Raw records:
════════════════

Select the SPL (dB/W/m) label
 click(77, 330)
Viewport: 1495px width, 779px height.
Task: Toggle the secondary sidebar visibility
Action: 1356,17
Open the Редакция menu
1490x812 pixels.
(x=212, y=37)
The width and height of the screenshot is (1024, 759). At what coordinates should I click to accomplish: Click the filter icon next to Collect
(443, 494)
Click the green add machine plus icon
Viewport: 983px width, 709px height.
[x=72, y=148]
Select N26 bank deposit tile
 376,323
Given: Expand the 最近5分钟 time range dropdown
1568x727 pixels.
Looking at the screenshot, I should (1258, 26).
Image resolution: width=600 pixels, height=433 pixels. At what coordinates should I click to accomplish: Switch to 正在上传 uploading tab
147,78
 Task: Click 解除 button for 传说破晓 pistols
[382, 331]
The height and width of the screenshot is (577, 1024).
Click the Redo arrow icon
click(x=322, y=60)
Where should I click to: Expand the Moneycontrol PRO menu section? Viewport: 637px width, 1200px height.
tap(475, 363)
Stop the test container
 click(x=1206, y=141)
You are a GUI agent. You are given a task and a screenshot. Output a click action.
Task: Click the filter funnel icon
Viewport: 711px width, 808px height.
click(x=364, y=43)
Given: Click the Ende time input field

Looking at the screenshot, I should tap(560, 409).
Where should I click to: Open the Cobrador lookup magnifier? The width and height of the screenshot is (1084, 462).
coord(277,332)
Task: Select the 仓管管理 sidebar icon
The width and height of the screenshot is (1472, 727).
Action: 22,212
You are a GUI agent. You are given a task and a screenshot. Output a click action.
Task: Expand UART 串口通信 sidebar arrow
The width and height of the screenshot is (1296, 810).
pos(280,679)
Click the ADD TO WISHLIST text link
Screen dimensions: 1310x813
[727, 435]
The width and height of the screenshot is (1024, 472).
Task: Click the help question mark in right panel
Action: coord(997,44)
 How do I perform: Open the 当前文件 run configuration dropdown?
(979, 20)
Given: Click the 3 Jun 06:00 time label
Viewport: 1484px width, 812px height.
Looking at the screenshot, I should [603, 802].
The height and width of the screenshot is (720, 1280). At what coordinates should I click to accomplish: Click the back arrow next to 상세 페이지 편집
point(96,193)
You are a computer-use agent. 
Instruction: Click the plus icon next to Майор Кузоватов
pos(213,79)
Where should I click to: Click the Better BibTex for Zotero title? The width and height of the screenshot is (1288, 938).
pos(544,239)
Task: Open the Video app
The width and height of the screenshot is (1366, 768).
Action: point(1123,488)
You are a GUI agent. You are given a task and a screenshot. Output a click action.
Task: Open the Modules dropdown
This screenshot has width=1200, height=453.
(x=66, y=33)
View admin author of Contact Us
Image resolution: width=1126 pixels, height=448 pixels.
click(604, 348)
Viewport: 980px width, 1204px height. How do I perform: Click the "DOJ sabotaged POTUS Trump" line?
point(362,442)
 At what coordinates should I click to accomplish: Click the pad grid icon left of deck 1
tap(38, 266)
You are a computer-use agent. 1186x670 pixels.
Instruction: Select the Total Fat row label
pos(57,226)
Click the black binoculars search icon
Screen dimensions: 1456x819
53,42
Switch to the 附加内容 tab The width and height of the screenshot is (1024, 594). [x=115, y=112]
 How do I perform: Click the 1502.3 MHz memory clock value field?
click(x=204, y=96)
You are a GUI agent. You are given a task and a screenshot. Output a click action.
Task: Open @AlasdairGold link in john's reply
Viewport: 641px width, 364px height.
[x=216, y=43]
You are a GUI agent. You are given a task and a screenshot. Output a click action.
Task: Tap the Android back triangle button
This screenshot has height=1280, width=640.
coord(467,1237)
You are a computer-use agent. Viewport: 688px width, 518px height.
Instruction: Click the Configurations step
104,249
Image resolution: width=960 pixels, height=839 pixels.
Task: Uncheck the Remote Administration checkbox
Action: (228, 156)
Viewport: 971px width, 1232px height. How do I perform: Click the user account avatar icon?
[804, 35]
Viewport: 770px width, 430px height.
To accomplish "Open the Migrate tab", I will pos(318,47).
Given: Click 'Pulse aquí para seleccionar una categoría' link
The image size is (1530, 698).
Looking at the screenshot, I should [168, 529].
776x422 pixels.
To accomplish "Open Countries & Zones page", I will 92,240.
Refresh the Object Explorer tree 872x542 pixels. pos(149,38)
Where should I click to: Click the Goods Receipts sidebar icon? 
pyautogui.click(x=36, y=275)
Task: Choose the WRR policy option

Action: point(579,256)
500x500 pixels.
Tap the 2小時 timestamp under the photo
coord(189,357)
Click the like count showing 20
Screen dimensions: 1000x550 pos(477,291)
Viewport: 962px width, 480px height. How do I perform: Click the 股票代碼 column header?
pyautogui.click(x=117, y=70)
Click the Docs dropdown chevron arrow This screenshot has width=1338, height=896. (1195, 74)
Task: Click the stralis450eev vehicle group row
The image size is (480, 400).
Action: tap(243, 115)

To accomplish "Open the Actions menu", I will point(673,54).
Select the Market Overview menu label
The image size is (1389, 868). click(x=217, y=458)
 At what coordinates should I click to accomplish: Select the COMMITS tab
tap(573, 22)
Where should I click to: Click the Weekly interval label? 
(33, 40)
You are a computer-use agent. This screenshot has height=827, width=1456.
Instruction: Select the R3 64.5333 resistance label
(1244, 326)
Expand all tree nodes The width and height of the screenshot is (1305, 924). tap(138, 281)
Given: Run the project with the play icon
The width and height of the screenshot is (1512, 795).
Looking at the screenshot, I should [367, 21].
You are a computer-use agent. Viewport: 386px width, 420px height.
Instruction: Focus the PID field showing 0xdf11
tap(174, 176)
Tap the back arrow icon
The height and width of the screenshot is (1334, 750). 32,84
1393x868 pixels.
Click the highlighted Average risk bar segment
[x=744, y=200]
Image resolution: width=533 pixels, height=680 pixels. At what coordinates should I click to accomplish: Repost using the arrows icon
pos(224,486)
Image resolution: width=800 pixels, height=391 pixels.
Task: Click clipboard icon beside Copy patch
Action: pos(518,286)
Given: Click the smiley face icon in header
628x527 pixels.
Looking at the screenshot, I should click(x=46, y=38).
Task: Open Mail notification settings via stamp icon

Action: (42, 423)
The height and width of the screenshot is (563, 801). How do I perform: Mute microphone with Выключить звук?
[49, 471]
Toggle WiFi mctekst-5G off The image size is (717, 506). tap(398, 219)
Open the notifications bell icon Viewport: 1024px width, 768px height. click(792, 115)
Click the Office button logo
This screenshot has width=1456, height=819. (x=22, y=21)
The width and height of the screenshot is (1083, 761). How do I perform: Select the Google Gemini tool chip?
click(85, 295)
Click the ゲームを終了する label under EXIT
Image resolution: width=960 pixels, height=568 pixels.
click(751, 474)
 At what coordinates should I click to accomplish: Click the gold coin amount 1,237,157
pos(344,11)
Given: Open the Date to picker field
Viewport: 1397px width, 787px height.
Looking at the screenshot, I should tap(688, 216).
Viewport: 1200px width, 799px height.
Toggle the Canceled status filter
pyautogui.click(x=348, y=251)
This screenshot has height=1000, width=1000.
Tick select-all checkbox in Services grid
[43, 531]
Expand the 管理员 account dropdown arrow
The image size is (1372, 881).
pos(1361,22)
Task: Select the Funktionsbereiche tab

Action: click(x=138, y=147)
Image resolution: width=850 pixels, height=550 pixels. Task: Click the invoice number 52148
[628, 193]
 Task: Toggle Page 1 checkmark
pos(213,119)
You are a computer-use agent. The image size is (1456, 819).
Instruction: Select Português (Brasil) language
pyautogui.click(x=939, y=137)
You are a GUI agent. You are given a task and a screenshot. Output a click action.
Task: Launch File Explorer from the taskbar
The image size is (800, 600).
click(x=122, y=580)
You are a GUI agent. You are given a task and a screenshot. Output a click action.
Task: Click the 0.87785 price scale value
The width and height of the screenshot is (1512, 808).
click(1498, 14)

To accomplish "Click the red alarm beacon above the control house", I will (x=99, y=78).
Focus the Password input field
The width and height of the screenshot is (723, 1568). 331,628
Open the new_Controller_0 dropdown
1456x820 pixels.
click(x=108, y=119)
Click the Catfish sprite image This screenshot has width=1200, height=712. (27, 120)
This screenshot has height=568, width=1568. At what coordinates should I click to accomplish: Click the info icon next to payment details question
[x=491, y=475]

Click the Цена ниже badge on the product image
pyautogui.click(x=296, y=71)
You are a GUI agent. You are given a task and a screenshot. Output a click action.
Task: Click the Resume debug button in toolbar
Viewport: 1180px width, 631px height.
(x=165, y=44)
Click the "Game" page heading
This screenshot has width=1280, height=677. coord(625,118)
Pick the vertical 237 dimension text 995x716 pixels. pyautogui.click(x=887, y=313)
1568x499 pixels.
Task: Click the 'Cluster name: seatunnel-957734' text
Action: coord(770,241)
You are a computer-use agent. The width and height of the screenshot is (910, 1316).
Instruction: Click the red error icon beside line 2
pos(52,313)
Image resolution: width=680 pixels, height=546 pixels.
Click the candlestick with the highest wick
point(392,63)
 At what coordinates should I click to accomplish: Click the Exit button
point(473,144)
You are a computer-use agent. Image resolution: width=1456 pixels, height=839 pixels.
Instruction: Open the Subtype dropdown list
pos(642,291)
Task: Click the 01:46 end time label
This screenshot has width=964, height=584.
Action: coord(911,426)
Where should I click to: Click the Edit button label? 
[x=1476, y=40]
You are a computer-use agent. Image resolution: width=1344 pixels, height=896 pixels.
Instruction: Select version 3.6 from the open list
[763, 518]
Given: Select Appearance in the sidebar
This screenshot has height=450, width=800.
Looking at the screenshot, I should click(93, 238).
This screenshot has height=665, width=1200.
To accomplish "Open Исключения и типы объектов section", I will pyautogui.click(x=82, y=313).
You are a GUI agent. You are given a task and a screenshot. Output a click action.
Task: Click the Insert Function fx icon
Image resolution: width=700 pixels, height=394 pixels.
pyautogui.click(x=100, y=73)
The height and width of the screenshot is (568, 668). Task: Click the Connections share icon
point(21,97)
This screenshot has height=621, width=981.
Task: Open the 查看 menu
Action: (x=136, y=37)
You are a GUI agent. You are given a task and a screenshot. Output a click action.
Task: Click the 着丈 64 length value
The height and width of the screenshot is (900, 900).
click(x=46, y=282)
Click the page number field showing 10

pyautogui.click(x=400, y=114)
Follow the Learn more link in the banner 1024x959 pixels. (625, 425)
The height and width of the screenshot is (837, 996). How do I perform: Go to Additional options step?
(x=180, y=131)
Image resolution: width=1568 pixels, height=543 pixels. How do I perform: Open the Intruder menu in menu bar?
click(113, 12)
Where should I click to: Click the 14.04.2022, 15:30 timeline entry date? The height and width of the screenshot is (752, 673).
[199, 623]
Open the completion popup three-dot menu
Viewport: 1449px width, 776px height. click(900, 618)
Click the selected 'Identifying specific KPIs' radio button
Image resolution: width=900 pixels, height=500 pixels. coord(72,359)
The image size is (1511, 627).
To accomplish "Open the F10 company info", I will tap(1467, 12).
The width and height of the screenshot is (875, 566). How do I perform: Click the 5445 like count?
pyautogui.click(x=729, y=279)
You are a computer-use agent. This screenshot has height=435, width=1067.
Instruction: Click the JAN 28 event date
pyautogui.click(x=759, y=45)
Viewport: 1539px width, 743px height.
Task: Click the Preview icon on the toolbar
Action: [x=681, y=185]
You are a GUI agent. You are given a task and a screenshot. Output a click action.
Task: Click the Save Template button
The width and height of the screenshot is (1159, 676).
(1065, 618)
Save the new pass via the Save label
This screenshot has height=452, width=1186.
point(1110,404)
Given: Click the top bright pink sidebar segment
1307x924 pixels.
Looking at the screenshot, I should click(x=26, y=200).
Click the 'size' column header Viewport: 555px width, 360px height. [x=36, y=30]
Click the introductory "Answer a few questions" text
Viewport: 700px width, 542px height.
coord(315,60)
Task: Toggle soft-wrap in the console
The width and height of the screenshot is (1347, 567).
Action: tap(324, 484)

════════════════

● **SHORT PROBLEM**: Repeat the items word for word, starting at the line that contains "At what coordinates should I click to accomplish: Click the pad" and ending at the line that contains "I will point(673,54).", including both of those lines.

● **IN RESPONSE**:
 At what coordinates should I click to accomplish: Click the pad grid icon left of deck 1
tap(38, 266)
You are a computer-use agent. 1186x670 pixels.
Instruction: Select the Total Fat row label
pos(57,226)
Click the black binoculars search icon
Screen dimensions: 1456x819
53,42
Switch to the 附加内容 tab The width and height of the screenshot is (1024, 594). [x=115, y=112]
 How do I perform: Click the 1502.3 MHz memory clock value field?
click(x=204, y=96)
You are a GUI agent. You are given a task and a screenshot. Output a click action.
Task: Open @AlasdairGold link in john's reply
Viewport: 641px width, 364px height.
[x=216, y=43]
You are a GUI agent. You are given a task and a screenshot. Output a click action.
Task: Tap the Android back triangle button
This screenshot has height=1280, width=640.
coord(467,1237)
You are a computer-use agent. Viewport: 688px width, 518px height.
Instruction: Click the Configurations step
104,249
Image resolution: width=960 pixels, height=839 pixels.
Task: Uncheck the Remote Administration checkbox
Action: (228, 156)
Viewport: 971px width, 1232px height. How do I perform: Click the user account avatar icon?
[804, 35]
Viewport: 770px width, 430px height.
To accomplish "Open the Migrate tab", I will pos(318,47).
Given: Click 'Pulse aquí para seleccionar una categoría' link
The image size is (1530, 698).
Looking at the screenshot, I should [168, 529].
776x422 pixels.
To accomplish "Open Countries & Zones page", I will 92,240.
Refresh the Object Explorer tree 872x542 pixels. pos(149,38)
Where should I click to: Click the Goods Receipts sidebar icon? 
pyautogui.click(x=36, y=275)
Task: Choose the WRR policy option

Action: point(579,256)
500x500 pixels.
Tap the 2小時 timestamp under the photo
coord(189,357)
Click the like count showing 20
Screen dimensions: 1000x550 pos(477,291)
Viewport: 962px width, 480px height. How do I perform: Click the 股票代碼 column header?
pyautogui.click(x=117, y=70)
Click the Docs dropdown chevron arrow This screenshot has width=1338, height=896. (1195, 74)
Task: Click the stralis450eev vehicle group row
The image size is (480, 400).
Action: tap(243, 115)

To accomplish "Open the Actions menu", I will point(673,54).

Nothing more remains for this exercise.